L'odeur du désinfectant -1
Bien cher journal
29 Décembre 1972. Je viens d'avoir 7 ans. Nous nous préparions à aller patiner juste après le train (faire le train est l'activité consistant à aller nourrir les animaux de la ferme). Nous sommes presque prêts: nos patins sont sortis, notre manteau d'hiver est à la portée de main, bref, il ne manque que mon père et mon frère.
La porte s'ouvre. Mon frère tient mon père par la taille. Mon père, visage pâle, le pied ensanglanté, se tient tant bien que mal debout. Je vois ma mère faiblir. Mon père est visiblement en détresse. Ma mère téléphone à un de mes oncles pour amener mon père à l'hopital.
J'ai appris que mon frère a sauvé la vie de mon père. Mon père s'est pris le pied dans un hachoir à ensilage. Sans mon frère, il serait mort haché à partir des orteils.
1 janvier 1973. Comme je n'ai que 7 ans, j'ai le droit d'aller voir mon père seulement le jour de l'an. Je suis intimidée par cet immense hopital, ne sachant pas si mon père ira mieux. Je suis intimidée de l'espace, de la terreur... et de l'odeur du désinfectant qui remplit mes narines. Cet odeur m'horripile, me pénètre. L'odorat est un sens qui stimule les souvenirs.

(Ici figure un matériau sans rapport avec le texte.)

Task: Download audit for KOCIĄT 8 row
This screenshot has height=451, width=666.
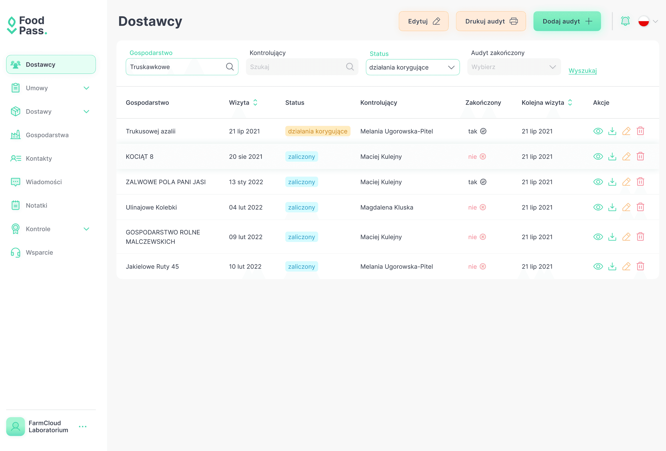Action: (x=612, y=157)
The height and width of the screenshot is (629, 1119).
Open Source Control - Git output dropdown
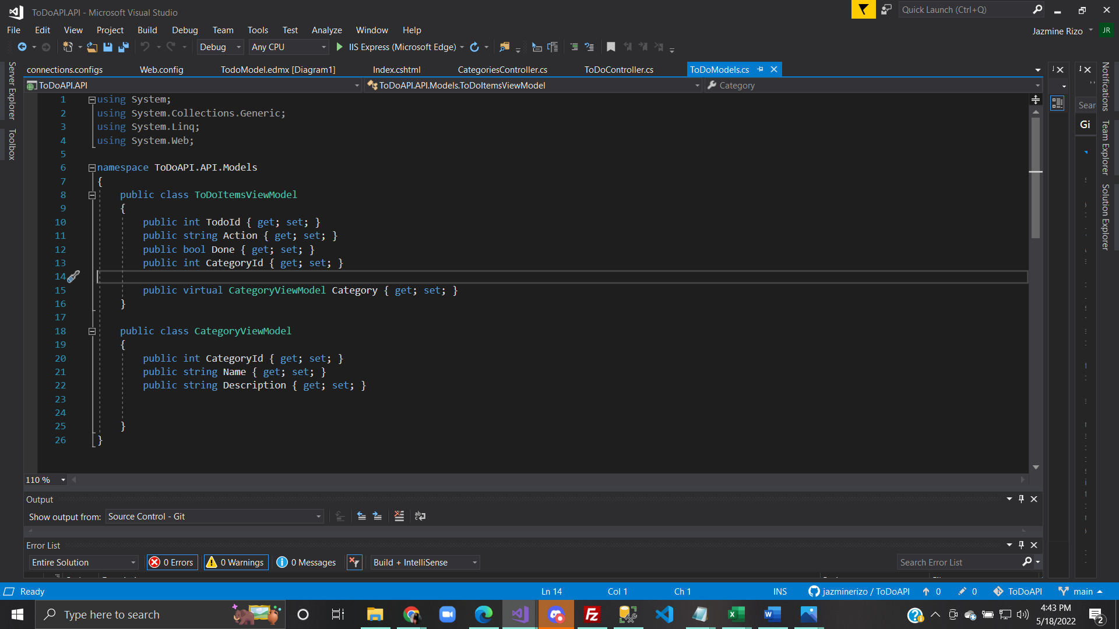pos(214,517)
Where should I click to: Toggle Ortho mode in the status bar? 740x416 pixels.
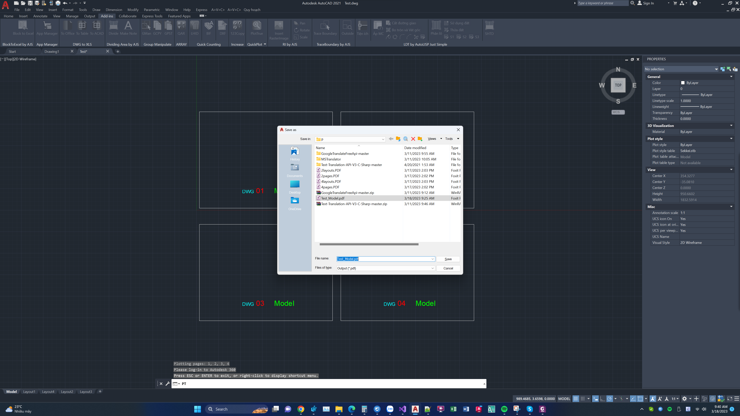[603, 399]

La rencontre avec mon père, dans un décorum si fort m'a impressionné à vie.
23 décembre 2002. Mon père entre à l'hopital. Il souffre d'emphysème. Il fait une pneumonie. Il est intubé pour respirer. Il reprend conscience. Il est sous antibiothérapie. Il est mourant.

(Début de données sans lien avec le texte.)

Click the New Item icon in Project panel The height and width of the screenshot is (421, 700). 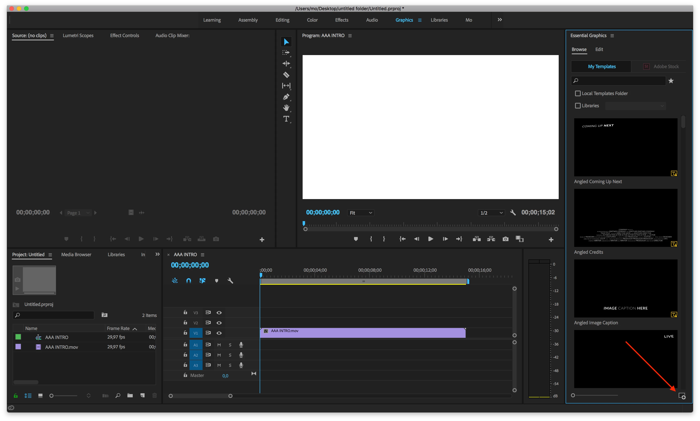(143, 395)
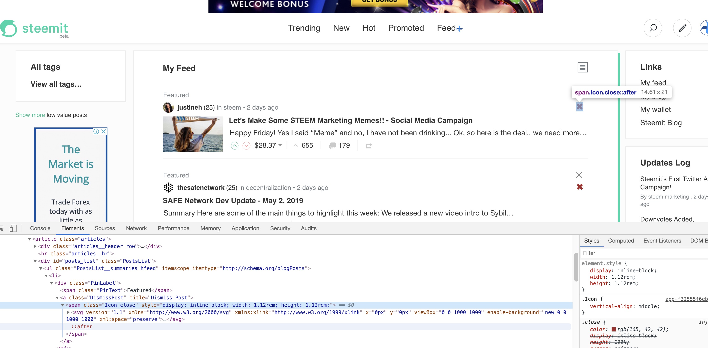The height and width of the screenshot is (348, 708).
Task: Collapse the post using the chevron beside 655
Action: tap(296, 146)
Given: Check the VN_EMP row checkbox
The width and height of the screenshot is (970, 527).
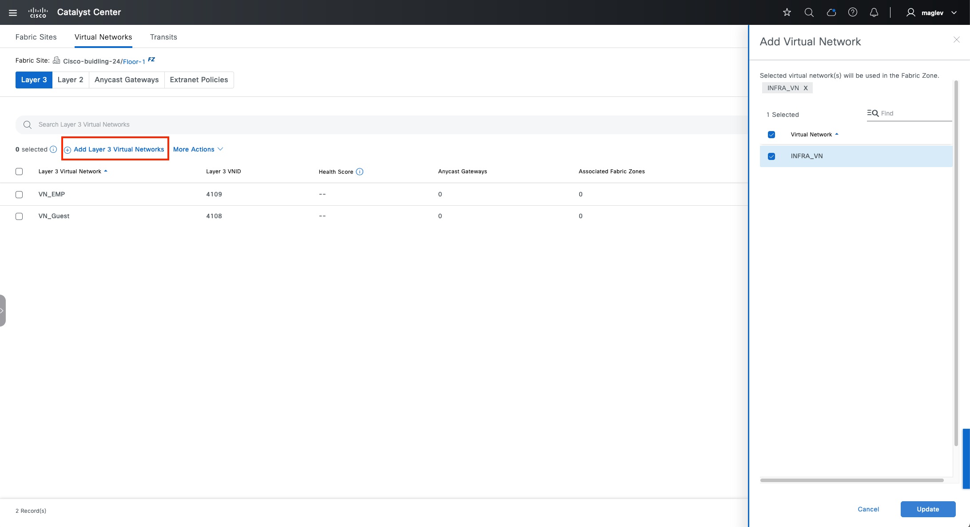Looking at the screenshot, I should coord(19,195).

Papa est bien mal en point mais il est fait fort! Peut-être passera-t-il au travers?
29 décembre 2002. Je viens d'avoir 37 ans. Mon père se verra retirer son tube pour respirer. Si il est assez bien pour respirer seul, il vivra sinon, il mourra.

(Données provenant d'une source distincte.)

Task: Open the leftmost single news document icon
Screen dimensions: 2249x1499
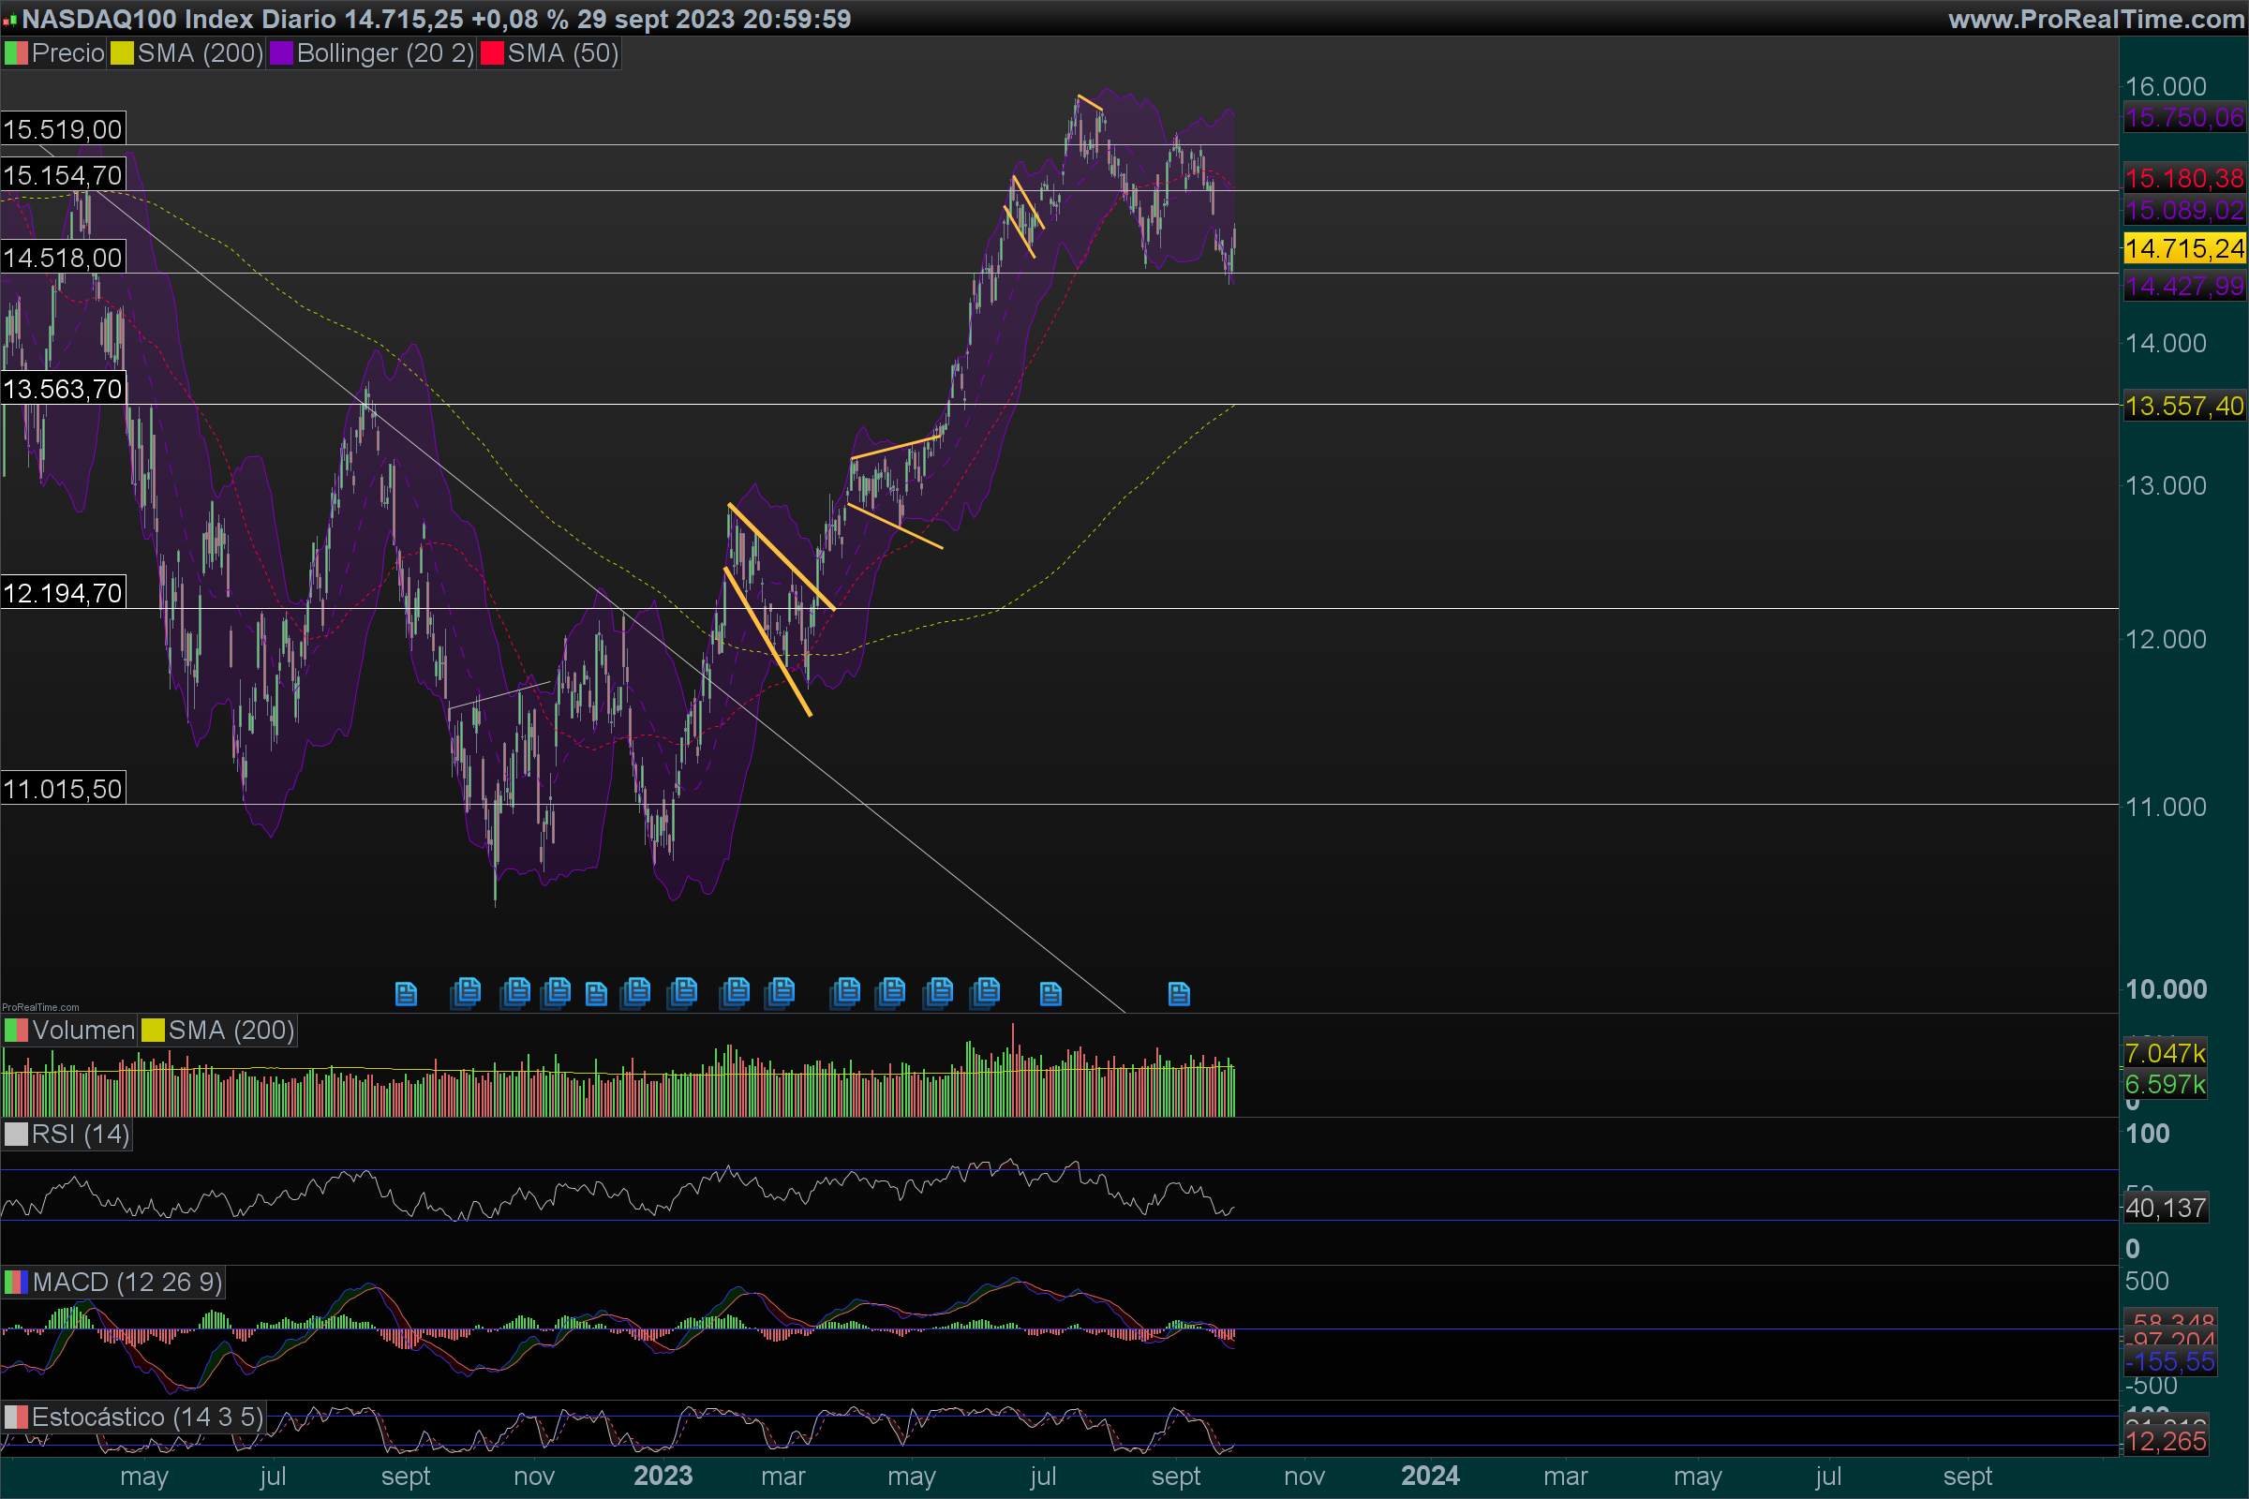Action: (405, 994)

30 ans ont passé. Malgré toutes les fois où j'ai été voir des gens à l'hopital, je me sens intimidée. Je suis ambivalente entre le désir que mon père meurt et que mon père vive.
Mon père est décédé la même journée de sa mutilation, trente ans plus tard.
Une chose m'a marqué bien des années après... l'odeur du désinfectant n'y était pas.